The exploited ecosystem is unavoidably affected by fishery activities. Wild fishery stocks and other organisms found within the ecosystem affect each other e.g. through predator-prey relationships or transfer of diseases. The same may happen, to a lesser extent perhaps, for species cultured in an extensive mode (e.g. through ranching). The impact of fishery activities, either in raising or catching, on the resource itself as well as on the associated and dependent species and the habitat. Impact by mobile gear on the bottom and the benthic flora and fauna can be particularly severe and longlasting.

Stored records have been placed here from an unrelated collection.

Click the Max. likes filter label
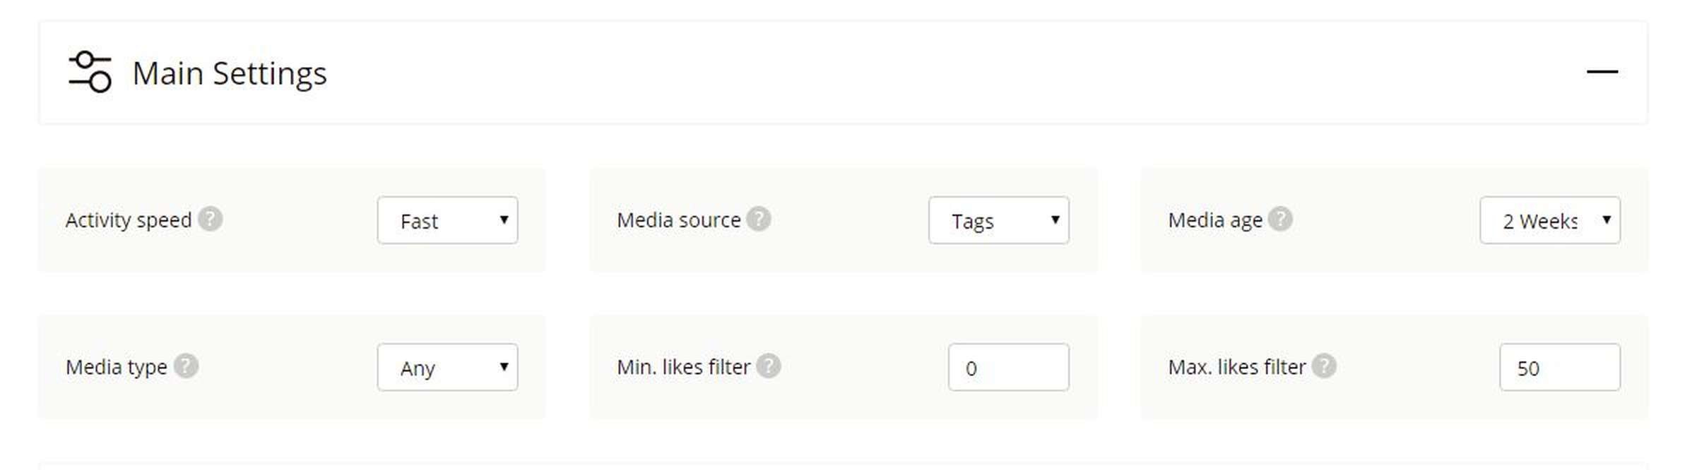Screen dimensions: 1697x470 [x=1236, y=367]
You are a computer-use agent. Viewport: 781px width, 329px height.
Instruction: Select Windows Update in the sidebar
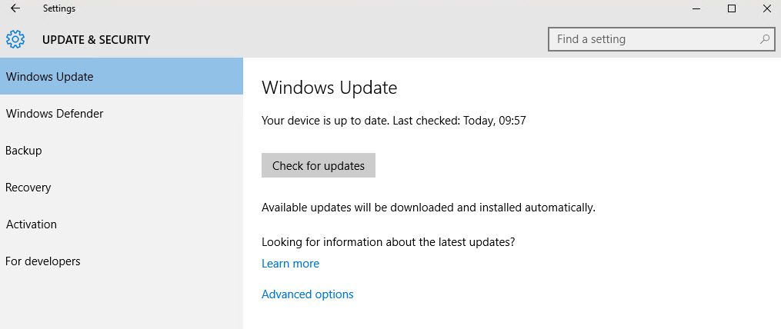[x=122, y=77]
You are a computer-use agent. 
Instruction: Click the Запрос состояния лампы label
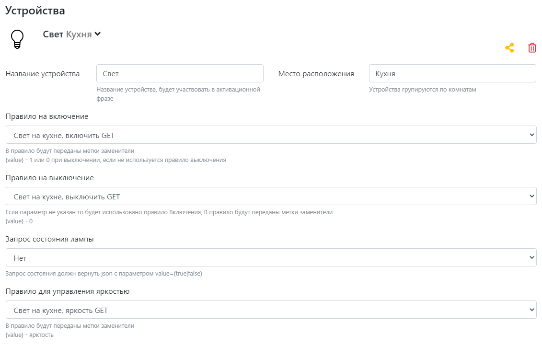[x=49, y=239]
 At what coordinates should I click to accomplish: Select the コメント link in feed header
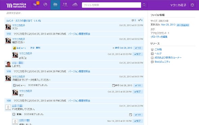pos(10,21)

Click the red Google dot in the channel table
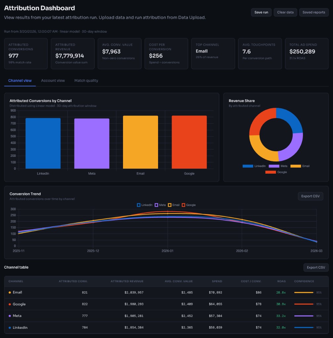pos(10,304)
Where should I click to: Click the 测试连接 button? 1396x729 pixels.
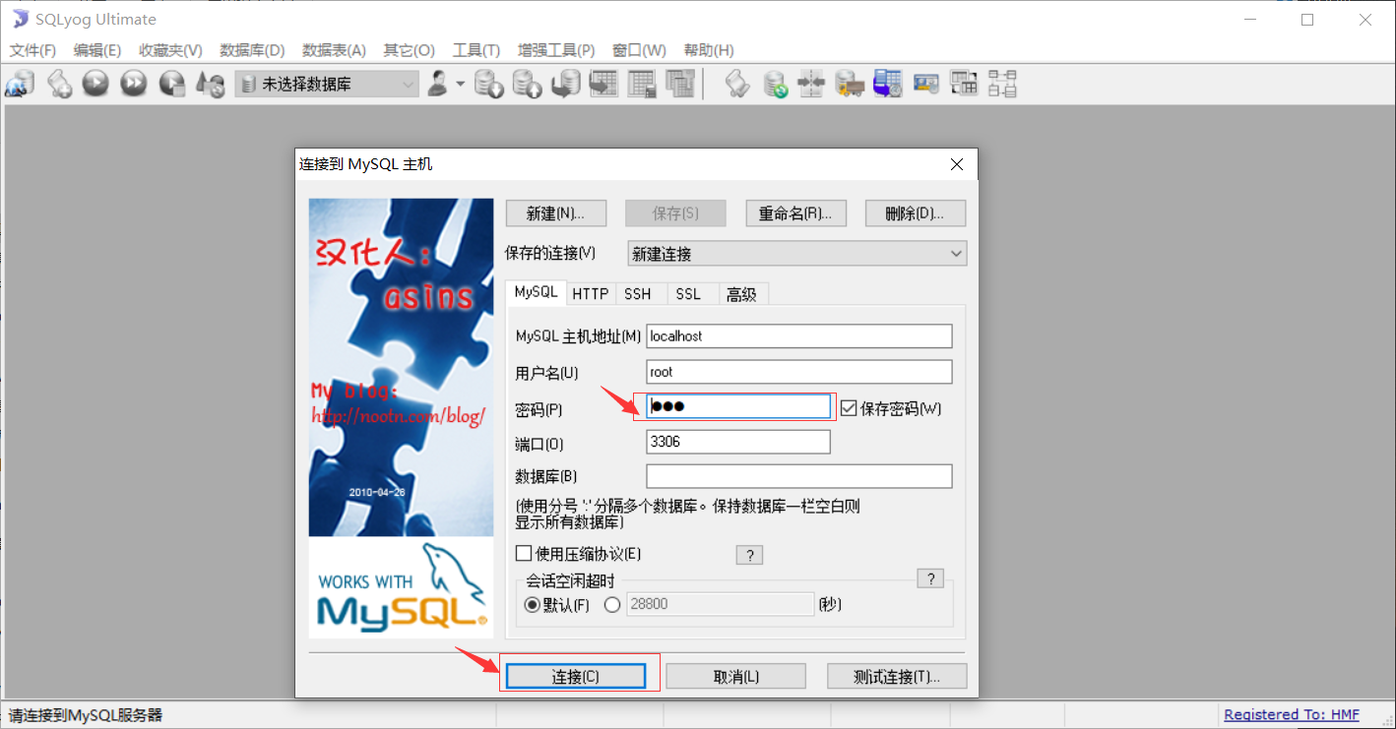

Technological progress may improve productivity and reduce impact. Engineering imported from offshore oil rig construction, increase the possibilities for offshore aquaculture using robust cages. Sea ranching, the release of young fish into the wild to improve the harvest in capture fisheries, has also made a start but its long term viability is still to be assessed. Major advances are also being made in the technology of the production of aquafeeds, which generally require the combining of a large number of ingredients into very small feed pellets. All of these need to be considered together with their ecosystem impacts.
The ecosystems in which fisheries and aquaculture operate are also vulnerable to the effects of other industries, ocean- or land-based which pollute the marine ecosystem and induce environmental degradations which may be very longlasting or irreversible, with significant effects on the production of fisheries, the quality of seafood and fishers' livelihoods.
Natural variability is a feature of marine ecosystems and has very significant implications for the productivity of fish stocks and management of fisheries and aquaculture (e.g. El Nino). Environmental events (such as typhoons, earthquakes and tsunamis) may have significant impacts on exploited organisms and industrial infrastructures. They may result in environmental emergencies. Understanding and predicting them - and taking them into account in management - is a significant challenge of the next decade.